Secondo gli investigatori, la tragedia risale allo scorso 11 dicembre, quando lungo l’autostrada Asti-Cuneo la Fiat 500 su cui viaggiava Matilde, insieme alla madre, è stata tamponata dalla Porsche guidata da Vacchina. Le ipotesi degli inquirenti sono drammatiche: sembra che l’impatto sia avvenuto mentre l’uomo gareggiava con un altro veicolo, condotto da Davide Bertello, 47 anni. Quest’ultimo è accusato di cooperazione colposa, mentre Vacchina risponde di omicidio stradale.

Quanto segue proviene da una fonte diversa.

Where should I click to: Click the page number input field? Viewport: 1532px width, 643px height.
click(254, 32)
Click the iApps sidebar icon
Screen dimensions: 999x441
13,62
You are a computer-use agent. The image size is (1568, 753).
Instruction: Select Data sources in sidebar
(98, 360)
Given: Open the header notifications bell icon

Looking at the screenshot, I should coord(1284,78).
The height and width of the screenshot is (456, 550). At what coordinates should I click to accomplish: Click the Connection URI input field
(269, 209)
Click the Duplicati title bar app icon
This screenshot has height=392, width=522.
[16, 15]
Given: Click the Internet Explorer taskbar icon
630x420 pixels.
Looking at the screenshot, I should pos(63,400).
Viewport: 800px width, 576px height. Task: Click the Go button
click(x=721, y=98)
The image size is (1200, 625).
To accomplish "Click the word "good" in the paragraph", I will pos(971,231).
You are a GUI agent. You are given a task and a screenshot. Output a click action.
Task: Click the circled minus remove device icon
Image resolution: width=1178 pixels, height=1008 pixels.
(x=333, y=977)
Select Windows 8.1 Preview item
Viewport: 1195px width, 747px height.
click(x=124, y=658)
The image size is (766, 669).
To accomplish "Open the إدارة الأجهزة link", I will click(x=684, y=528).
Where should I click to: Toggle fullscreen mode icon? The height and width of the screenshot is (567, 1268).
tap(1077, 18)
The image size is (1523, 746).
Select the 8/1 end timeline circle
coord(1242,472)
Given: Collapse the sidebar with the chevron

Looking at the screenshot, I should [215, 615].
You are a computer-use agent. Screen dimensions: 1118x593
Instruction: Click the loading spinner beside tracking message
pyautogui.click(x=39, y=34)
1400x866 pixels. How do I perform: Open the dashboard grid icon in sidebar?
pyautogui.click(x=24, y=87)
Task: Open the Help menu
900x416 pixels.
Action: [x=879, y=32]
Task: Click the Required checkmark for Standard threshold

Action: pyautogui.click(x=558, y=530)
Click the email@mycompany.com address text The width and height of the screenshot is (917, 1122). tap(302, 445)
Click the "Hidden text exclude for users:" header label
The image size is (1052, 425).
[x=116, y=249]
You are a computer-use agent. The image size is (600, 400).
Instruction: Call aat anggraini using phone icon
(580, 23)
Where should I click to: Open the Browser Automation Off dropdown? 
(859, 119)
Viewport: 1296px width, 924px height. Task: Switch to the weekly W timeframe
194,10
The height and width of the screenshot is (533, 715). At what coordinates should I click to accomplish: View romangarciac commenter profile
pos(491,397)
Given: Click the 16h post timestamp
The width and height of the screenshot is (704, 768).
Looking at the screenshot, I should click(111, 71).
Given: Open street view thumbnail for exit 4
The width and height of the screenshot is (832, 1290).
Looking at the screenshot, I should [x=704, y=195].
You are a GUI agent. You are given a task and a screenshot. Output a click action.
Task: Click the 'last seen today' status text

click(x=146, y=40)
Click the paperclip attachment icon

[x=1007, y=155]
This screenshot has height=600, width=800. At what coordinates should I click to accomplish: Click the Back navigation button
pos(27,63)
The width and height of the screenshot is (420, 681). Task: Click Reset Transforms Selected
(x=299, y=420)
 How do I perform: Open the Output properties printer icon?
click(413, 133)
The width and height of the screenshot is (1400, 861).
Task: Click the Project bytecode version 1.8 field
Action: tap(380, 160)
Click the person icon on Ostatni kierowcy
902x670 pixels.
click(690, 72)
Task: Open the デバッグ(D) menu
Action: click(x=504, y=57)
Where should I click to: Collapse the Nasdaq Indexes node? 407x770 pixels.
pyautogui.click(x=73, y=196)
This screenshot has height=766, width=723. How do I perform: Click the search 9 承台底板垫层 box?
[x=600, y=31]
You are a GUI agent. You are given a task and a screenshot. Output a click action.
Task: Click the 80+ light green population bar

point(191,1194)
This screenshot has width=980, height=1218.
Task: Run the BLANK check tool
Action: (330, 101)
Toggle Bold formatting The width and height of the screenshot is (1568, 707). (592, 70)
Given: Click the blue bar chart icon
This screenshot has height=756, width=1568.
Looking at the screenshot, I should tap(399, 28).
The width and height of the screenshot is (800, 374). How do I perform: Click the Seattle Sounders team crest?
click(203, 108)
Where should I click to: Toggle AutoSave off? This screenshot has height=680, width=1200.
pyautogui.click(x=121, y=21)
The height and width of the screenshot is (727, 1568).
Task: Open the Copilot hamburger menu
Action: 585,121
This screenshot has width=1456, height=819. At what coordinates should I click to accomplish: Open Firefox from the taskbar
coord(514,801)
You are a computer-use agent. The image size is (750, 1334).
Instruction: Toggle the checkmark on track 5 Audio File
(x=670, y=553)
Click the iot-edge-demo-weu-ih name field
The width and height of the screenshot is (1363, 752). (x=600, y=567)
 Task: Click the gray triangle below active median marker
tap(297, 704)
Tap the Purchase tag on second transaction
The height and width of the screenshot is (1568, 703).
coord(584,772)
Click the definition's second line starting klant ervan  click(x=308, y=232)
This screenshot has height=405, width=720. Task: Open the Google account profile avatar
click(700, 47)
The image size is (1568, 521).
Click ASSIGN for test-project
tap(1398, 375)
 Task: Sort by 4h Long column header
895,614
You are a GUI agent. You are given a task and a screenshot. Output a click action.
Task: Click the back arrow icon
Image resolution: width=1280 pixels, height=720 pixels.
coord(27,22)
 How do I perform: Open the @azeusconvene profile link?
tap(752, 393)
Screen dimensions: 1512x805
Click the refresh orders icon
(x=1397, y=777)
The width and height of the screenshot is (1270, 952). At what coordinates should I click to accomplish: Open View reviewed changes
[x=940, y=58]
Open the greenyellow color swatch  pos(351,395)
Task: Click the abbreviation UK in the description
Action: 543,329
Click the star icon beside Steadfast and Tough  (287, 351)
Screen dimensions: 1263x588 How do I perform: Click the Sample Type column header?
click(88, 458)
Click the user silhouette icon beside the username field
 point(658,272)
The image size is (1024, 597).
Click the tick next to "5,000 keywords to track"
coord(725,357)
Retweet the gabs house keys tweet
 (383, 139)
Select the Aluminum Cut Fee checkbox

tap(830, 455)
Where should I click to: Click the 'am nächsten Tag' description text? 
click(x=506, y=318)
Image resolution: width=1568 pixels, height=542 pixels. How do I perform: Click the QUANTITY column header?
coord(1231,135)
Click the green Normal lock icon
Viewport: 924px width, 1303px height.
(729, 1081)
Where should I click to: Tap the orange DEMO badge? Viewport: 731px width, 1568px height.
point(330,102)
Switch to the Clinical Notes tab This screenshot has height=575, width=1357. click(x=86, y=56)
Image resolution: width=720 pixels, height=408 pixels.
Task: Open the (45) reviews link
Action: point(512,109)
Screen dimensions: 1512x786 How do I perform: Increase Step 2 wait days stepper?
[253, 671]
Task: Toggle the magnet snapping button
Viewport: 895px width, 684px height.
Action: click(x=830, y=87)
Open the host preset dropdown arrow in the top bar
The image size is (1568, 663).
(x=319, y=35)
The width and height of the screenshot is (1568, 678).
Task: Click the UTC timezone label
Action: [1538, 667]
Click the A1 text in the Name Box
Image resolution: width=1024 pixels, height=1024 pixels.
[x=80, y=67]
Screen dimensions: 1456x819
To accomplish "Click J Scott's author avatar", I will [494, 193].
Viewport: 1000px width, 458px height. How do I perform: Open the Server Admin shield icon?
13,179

Le accuse e le violazioni al codice della strada
Ad entrambi gli indagati viene contestata la violazione dell’articolo 9 ter del Codice della strada, quello che vieta di partecipare a gare non autorizzate in velocità. La gravità del reato è elevata: la normativa mira a prevenire eventi tragici come quello che ha portato alla perdita della giovane vita di Matilde. Gli investigatori sottolineano come la velocità, combinata con la competizione tra veicoli, abbia trasformato un normale tragitto in un evento fatale.

Le indagini e la consulenza tecnica
Le attività investigative proseguono senza sosta. Sono stati raccolti i video delle telecamere di controllo lungo l’autostrada, fondamentali per ricostruire la dinamica dell’incidente. La pm Sara Paterno, che coordina le indagini, ha affidato la consulenza cinematica all’ingegner Roberto Bergantin, esperto nella ricostruzione di incidenti stradali ad alta velocità. Ogni dettaglio, dalla traiettoria dei veicoli alla distanza percorsa durante la frenata, sarà fondamentale per comprendere le responsabilità dei conducenti.
La famiglia di Matilde e il supporto legale
La famiglia di Matilde Baldi, devastata dal lutto, ha scelto di seguire da vicino l’evoluzione del procedimento. Affidata all’avvocato Pierpaolo Berardi, ha annunciato l’intenzione di nominare un consulente tecnico di parte, l’ingegner Giuseppe Cresta, per affiancare le indagini ufficiali e garantire che ogni elemento venga analizzato con la massima attenzione. La decisione riflette la determinazione dei familiari nel cercare verità e giustizia per Matilde.
L’incidente sulla Asti-Cuneo rappresenta uno dei casi più drammatici di omicidio stradale recente, dove velocità, competizione e superficialità hanno avuto conseguenze tragiche. L’arresto di Vacchina e il lavoro tecnico sulle prove aprono una fase delicata per la giustizia, mentre la comunità resta colpita da un evento che poteva essere evitato con prudenza e rispetto delle norme. La vicenda, ancora in corso, sarà decisiva per stabilire responsabilità e rendere giustizia alla giovane Matilde Baldi.